→ **Exercise goal**
Records follow. Pull out every line that contains "computer".

→ **Provided data**

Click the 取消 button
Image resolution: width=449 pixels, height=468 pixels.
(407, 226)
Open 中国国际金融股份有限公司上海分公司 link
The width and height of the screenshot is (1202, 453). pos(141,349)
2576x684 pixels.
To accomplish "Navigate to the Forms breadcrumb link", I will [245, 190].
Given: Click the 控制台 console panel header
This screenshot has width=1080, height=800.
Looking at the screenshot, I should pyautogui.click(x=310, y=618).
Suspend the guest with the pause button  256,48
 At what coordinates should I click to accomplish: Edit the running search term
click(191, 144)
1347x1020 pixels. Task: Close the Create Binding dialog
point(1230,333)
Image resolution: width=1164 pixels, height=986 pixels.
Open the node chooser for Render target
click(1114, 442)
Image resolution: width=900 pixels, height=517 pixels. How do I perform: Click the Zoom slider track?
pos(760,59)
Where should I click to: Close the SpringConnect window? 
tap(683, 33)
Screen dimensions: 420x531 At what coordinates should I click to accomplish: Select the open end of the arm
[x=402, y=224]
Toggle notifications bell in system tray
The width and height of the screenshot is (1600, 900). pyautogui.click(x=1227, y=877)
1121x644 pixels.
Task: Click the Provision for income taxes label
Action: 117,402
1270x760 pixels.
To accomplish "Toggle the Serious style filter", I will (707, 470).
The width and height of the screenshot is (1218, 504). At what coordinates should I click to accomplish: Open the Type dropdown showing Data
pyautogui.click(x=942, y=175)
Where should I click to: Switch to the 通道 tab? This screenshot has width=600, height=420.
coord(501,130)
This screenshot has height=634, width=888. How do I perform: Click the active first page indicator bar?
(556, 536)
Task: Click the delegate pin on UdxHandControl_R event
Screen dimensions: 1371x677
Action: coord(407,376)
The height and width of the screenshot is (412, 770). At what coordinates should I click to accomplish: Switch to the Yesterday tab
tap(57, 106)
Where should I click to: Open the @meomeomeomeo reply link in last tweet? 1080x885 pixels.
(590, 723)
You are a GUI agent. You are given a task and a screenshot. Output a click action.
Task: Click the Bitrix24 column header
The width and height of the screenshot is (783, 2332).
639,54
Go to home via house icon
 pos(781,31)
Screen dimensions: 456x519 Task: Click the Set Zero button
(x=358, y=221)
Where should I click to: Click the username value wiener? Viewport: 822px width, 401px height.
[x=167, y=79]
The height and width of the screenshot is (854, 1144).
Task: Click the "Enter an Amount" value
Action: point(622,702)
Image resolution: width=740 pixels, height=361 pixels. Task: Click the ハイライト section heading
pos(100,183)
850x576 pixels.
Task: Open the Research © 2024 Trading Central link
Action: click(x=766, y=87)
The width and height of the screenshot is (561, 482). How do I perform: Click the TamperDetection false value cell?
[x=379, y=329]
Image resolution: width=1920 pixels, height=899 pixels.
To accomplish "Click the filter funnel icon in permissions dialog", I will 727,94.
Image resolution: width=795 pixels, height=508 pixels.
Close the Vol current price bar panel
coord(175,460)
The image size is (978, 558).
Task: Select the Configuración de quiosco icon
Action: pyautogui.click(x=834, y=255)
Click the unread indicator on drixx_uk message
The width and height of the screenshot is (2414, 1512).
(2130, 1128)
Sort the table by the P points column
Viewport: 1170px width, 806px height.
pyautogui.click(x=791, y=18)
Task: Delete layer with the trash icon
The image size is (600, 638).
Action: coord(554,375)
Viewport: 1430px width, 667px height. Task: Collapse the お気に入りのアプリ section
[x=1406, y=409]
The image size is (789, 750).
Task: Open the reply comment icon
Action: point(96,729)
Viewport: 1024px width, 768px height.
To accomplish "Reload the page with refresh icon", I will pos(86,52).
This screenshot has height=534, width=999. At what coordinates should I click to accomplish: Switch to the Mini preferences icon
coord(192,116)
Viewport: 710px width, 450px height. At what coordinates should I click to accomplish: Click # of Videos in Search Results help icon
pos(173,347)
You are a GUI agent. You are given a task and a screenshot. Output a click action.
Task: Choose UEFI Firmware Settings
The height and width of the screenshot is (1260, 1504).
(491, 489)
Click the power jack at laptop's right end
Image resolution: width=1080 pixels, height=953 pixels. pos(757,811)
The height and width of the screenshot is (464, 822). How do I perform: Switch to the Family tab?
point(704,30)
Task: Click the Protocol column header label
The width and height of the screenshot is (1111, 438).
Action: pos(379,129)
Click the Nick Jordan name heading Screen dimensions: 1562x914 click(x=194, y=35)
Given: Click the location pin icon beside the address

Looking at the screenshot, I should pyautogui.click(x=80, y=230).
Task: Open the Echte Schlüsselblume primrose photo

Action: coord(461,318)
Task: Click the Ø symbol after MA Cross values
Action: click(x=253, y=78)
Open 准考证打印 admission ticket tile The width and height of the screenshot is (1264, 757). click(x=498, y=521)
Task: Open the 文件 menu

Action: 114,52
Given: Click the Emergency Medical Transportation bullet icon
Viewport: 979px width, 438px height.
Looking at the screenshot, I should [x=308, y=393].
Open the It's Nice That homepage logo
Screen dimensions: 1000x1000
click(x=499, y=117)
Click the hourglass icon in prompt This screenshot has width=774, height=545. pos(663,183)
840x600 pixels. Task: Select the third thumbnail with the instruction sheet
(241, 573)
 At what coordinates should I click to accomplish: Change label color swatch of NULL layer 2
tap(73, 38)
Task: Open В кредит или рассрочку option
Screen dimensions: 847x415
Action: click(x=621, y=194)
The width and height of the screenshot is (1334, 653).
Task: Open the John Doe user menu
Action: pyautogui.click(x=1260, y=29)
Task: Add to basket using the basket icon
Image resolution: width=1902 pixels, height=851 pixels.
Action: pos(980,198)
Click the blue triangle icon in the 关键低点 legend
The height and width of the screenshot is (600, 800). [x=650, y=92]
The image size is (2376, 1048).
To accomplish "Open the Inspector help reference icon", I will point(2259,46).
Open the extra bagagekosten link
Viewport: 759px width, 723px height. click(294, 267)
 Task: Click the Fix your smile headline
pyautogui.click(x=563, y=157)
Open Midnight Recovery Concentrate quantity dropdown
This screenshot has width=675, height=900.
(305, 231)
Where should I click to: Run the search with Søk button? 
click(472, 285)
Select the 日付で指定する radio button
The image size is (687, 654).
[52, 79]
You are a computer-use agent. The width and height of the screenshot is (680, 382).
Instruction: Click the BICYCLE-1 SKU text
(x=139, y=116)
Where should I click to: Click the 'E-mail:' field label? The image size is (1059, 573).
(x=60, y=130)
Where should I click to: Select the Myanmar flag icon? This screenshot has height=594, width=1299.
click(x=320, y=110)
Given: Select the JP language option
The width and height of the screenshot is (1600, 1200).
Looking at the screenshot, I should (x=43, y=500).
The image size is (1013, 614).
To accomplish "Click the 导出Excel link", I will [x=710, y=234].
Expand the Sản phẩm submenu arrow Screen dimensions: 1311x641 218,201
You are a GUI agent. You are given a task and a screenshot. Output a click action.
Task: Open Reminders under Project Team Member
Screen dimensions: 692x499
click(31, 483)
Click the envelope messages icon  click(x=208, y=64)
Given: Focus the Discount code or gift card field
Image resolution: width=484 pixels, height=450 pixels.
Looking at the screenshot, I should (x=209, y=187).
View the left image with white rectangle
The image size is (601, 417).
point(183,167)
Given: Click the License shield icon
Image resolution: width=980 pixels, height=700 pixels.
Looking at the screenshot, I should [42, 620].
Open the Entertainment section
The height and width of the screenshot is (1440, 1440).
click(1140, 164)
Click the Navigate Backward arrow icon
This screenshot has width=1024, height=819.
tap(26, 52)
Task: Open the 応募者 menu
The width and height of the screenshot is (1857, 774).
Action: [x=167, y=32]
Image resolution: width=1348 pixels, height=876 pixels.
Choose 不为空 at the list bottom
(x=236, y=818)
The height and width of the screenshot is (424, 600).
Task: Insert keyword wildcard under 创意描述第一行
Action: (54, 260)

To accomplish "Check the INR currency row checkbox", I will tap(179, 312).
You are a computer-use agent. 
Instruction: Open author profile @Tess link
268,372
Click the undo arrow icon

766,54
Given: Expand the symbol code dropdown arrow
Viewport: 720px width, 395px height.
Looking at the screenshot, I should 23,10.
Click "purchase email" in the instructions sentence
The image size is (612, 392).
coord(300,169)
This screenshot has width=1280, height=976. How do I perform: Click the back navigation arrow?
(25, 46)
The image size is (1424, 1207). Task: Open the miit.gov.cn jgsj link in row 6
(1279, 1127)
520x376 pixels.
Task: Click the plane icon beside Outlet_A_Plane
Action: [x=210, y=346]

→ **Exercise solution**
You are a computer-use agent. The width and height of the screenshot is (680, 382).
You are a computer-use agent. 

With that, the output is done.